::: FRAGMENTO DEL TEXTO :::

Otro de los motivos es que como sociedad arrastramos aún traumas no superados de la crisis inmobiliaria de 2008. Por ejemplo, para poder disponer de suelo urbanizable se han ido incrementando los controles y requiriendo más y más informes: de viabilidad económica, de evaluación ambiental, de infraestructura y servicios, de movilidad, hidrológicos…
Otro de los traumas no superados es que la banca no financia suelo, ya que sigue considerando una actividad demasiado arriesgada la promoción inmobiliaria en esas fases, por lo que los promotores tienen que recurrir a la búsqueda de capital, de fondos de deuda o un crowdfunding (recordad, la rentabilidad correla con el riesgo. Si la rentabilidad es alta, es que el riesgo también es alto)
Uno de los motivos por los que la financiación es arriesgada es que los plazos para conseguir los permisos urbanísticos son en muchos casos indeterminados. El proceso puede alargarse muchos años sobre lo planificado y suponer un grave perjuicio económico al promotor… lo que hace que el tipo de interés que debe pagar por esa financiación sea alto, y puede que durante mucho tiempo.
Los altos costes de financiación se suman a los altos costes laborales y de los materiales de construcción, debidos a la inflación y problemas de suministro global de ciertas materias primas, especialmente el acero y el cemento, que consumen mucha energía en su fabricación. Y cuanto mayores son los costes, menor es la cantidad de promociones inmobiliarias que son económicamente viables.

::: MATERIAL MOSTRADO :::

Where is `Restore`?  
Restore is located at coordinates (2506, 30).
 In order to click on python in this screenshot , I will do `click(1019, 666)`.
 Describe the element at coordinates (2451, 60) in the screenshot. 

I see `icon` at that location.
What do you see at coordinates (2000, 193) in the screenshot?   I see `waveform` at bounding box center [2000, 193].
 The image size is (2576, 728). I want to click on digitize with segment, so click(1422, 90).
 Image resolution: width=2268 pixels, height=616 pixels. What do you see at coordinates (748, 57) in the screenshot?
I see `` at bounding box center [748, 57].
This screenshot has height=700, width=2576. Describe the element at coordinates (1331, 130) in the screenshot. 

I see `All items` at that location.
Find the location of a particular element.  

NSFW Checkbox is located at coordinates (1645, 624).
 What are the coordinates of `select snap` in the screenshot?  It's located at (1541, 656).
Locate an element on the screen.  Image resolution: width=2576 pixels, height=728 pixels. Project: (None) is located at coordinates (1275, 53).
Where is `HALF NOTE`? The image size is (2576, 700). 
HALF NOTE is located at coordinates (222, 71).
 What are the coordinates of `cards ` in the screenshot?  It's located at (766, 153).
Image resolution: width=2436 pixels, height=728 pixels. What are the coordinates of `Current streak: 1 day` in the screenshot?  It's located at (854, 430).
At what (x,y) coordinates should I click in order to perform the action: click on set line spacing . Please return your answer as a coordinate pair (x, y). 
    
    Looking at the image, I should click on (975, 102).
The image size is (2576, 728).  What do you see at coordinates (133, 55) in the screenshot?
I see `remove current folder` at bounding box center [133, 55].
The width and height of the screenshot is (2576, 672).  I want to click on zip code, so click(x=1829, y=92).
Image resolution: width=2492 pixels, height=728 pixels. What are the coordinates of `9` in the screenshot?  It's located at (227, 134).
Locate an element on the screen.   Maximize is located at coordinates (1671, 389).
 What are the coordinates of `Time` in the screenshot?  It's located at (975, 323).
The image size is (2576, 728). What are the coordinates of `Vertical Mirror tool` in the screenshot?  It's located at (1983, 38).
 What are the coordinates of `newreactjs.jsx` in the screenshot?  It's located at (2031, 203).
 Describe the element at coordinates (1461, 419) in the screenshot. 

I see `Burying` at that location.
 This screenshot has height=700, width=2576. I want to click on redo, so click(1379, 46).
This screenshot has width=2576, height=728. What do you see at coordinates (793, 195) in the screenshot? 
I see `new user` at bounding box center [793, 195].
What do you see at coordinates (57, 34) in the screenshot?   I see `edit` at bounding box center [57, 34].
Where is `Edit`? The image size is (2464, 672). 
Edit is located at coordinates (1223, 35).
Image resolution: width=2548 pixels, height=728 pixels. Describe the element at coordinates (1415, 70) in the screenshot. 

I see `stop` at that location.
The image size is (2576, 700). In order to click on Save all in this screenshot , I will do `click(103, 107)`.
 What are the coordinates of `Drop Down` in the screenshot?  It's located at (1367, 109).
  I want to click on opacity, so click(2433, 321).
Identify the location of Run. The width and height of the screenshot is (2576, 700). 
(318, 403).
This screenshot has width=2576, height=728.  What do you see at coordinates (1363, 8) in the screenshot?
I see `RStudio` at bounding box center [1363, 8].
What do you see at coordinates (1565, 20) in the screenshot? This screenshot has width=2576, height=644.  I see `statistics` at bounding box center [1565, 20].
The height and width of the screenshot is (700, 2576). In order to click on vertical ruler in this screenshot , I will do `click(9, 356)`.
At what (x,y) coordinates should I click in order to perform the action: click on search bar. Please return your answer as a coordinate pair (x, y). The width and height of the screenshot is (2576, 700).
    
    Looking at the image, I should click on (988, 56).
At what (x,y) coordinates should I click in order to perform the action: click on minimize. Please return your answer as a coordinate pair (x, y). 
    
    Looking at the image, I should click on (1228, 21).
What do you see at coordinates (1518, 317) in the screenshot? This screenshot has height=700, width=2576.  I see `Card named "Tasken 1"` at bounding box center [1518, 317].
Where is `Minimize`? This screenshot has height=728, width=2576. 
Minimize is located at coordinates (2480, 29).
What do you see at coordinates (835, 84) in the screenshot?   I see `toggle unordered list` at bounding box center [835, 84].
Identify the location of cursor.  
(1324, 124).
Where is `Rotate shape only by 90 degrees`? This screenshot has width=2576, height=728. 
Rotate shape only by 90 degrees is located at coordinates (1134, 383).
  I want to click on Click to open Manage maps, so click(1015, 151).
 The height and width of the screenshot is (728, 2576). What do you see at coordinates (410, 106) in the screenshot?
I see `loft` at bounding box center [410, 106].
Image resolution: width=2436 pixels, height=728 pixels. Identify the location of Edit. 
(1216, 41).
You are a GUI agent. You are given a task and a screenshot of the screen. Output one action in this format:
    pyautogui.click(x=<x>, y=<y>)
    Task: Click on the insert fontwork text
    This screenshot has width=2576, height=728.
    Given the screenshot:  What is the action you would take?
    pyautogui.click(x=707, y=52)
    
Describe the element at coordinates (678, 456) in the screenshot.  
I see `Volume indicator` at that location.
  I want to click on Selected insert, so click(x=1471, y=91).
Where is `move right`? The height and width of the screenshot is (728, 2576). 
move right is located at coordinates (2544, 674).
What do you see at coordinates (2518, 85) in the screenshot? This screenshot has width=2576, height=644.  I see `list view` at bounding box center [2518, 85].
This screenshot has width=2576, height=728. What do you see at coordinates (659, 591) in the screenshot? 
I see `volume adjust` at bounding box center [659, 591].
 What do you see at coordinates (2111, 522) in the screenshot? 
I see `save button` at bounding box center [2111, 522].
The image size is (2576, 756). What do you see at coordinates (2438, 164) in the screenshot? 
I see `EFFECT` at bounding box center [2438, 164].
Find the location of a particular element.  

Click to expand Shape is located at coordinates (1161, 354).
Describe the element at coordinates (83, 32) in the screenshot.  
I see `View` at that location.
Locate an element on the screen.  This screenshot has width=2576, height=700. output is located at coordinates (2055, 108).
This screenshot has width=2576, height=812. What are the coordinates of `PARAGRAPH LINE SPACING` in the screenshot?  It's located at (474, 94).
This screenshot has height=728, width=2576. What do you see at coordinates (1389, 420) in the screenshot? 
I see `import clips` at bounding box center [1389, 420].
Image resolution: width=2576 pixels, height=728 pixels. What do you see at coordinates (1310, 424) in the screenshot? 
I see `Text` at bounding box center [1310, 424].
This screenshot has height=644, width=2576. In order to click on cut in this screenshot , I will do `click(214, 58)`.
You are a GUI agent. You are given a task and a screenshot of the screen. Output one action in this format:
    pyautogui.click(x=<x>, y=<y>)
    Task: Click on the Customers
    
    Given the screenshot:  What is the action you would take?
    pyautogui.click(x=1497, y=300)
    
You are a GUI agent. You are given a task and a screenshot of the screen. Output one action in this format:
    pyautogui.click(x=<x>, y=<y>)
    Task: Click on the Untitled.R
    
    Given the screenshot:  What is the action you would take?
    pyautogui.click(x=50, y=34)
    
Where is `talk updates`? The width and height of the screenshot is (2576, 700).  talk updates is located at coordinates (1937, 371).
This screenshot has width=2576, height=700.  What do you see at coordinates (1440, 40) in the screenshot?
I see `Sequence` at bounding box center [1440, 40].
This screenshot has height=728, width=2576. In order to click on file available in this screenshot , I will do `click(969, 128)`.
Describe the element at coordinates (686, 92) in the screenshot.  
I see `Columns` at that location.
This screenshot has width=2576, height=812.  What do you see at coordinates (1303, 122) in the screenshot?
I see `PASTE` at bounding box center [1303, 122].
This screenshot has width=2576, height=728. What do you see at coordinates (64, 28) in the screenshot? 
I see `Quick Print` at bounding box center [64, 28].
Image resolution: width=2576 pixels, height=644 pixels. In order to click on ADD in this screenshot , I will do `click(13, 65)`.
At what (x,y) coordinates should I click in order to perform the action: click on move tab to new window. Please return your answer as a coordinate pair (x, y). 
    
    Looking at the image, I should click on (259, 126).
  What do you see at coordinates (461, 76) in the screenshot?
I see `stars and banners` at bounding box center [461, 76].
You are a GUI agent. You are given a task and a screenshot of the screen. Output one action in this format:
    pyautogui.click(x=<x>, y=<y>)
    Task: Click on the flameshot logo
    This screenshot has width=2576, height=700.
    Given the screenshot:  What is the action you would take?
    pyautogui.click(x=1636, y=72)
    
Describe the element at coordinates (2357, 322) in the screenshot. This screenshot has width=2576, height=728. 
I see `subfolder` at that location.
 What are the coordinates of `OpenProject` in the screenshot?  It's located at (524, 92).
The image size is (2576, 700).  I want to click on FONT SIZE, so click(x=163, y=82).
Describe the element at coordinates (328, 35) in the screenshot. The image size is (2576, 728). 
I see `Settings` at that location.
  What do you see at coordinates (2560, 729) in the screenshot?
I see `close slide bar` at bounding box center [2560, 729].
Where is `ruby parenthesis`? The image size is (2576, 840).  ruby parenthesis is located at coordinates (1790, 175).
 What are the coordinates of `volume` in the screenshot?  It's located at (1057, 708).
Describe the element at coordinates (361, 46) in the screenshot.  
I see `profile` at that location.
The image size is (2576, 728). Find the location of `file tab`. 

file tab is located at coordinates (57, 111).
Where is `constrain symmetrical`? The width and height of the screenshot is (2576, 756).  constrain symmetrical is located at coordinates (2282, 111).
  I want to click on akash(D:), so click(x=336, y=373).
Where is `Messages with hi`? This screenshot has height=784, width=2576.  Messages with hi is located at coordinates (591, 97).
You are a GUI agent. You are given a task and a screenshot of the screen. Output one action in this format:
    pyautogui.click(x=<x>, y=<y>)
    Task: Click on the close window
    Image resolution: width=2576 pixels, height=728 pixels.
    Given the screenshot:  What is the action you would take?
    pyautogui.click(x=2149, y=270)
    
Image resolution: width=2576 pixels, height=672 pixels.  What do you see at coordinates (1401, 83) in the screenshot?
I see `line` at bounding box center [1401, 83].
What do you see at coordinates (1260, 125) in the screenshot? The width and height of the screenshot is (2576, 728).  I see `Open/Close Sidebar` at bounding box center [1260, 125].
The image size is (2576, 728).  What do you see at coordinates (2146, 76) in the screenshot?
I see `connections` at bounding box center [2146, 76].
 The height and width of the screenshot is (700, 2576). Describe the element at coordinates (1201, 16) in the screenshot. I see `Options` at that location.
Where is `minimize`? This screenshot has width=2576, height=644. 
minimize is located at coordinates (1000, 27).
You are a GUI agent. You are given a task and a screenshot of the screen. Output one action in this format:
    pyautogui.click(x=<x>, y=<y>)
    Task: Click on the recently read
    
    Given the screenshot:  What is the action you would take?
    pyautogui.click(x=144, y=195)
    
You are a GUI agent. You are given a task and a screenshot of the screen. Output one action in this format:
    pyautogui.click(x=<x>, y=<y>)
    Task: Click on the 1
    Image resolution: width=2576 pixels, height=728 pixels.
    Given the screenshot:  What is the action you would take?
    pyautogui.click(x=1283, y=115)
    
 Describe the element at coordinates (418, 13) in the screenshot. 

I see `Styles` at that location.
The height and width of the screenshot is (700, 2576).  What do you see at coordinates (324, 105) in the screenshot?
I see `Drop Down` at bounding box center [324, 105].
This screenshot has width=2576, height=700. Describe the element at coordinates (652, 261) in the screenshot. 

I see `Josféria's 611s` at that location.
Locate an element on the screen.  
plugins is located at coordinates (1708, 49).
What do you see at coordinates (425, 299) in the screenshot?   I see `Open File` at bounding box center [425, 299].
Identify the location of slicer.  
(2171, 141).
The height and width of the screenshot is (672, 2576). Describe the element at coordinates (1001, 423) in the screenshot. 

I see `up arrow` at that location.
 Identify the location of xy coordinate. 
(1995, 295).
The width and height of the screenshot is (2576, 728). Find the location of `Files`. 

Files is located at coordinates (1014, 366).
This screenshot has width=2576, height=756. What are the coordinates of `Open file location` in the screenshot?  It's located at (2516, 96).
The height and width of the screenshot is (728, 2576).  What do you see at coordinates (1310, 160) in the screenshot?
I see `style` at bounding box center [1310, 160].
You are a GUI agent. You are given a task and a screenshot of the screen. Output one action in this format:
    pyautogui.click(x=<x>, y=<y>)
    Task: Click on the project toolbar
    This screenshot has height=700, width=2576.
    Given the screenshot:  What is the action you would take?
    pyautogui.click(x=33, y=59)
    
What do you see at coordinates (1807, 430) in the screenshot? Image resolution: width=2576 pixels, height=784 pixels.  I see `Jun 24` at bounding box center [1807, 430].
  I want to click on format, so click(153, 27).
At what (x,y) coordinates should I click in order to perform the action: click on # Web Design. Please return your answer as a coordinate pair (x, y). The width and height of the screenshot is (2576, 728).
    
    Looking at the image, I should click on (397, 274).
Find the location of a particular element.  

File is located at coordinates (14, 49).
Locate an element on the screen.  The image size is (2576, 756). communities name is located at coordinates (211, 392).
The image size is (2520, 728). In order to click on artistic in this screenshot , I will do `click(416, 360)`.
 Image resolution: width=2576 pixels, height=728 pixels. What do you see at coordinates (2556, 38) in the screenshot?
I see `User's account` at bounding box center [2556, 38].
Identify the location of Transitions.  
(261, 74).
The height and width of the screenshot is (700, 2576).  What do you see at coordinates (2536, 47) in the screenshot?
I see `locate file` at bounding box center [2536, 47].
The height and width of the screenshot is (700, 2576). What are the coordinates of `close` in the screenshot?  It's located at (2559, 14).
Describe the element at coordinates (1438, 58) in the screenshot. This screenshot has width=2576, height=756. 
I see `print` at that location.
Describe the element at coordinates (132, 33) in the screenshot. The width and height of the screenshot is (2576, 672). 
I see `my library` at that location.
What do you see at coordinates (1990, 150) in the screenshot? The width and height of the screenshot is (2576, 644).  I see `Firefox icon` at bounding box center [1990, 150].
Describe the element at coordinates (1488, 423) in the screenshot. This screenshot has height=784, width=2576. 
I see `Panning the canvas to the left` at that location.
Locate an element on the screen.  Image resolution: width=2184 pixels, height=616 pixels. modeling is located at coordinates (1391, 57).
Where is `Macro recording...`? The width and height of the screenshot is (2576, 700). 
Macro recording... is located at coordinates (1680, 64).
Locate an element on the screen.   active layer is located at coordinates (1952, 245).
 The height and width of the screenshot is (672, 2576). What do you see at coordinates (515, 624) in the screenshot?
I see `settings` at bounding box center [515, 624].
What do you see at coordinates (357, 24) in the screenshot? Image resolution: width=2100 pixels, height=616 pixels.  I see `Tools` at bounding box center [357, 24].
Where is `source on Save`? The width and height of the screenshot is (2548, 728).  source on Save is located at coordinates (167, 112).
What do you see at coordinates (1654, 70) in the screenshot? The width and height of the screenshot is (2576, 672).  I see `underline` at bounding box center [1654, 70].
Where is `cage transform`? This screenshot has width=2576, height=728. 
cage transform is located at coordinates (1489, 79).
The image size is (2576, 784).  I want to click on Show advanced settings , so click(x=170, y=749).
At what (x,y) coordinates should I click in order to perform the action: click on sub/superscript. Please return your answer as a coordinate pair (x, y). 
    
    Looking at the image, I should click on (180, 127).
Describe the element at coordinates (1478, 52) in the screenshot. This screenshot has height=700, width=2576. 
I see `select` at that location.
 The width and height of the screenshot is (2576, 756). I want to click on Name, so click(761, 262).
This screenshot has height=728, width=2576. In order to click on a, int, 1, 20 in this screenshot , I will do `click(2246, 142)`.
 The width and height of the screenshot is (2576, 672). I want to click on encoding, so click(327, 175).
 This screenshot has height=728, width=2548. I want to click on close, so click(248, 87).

:::

• EJERCICIO
Según el texto sobre la promoción inmobiliaria, ¿por qué es arriesgada la financiación de los promotores? Responde en una a tres oraciones.

• RESPUESTA
Porque en muchos casos los plazos para conseguir los permisos urbanísticos son indeterminados. El proceso puede alargarse muchos años más de lo planificado y causar un grave perjuicio económico al promotor.